Every so often, I tell people I am a special educator and get the response “it takes a special person to do that.” Other times, I tell people I am a teacher and get the response “oh you’re stronger than me.” Sometimes these responses bring good feelings and other times, I wonder, what else is posed on teachers when others find out their profession.

There’s a simple truth, though, to my teaching and answering my calling and that is with a grateful heart. A grateful heart to teach, to watch students be successful, to see students struggle and succeed, and to keep coming back. My profession as a Social Emotional Teacher has stretched me thin this semester. I never realized how much students dealt with until I started working with students with trauma filled lives and struggles. For my first six weeks of this year, I responded to calls for assistance and, in turn, found out that trauma has so many facets. Primarily, trauma does not discriminate nor is it just in special education. It is real and lives and breathes within so many students. It’s present every day and students react in many different ways.

Trauma does not discriminate. It happens everywhere—across all races, religions, socioeconomic levels, and family systems.

This school year has defined my grateful heart even more than years past. I have the opportunity to show up to a population of students that needs a constant. A population of students that uses my experience and knowledge for power and support. This is not me tooting my own horn; it’s owning what I can give every single day. Whether it’s responding to screams or elopement or being under a table with a student, my grateful heart of supporting students grows.

While I spend most of my days in a self contained unit working with extreme emotional and behavioral needs, I still consider it a gift to help others who need support as I am able.
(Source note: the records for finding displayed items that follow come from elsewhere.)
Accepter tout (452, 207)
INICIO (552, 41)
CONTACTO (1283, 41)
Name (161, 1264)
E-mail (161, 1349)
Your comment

Being able to empower teachers and students daily is a calling that has solidified over the past two years. It’s not just the students that need support; it’s the teachers and staff working with students daily who need support too.

There are so many needs in the classroom setting and while, I can only do so much, I lead with a grateful and willing heart to support others. Whether it’s a teacher at their wits end or needing some new ideas or a student in crisis, my hope is to respond with a grateful and willing heart every single time.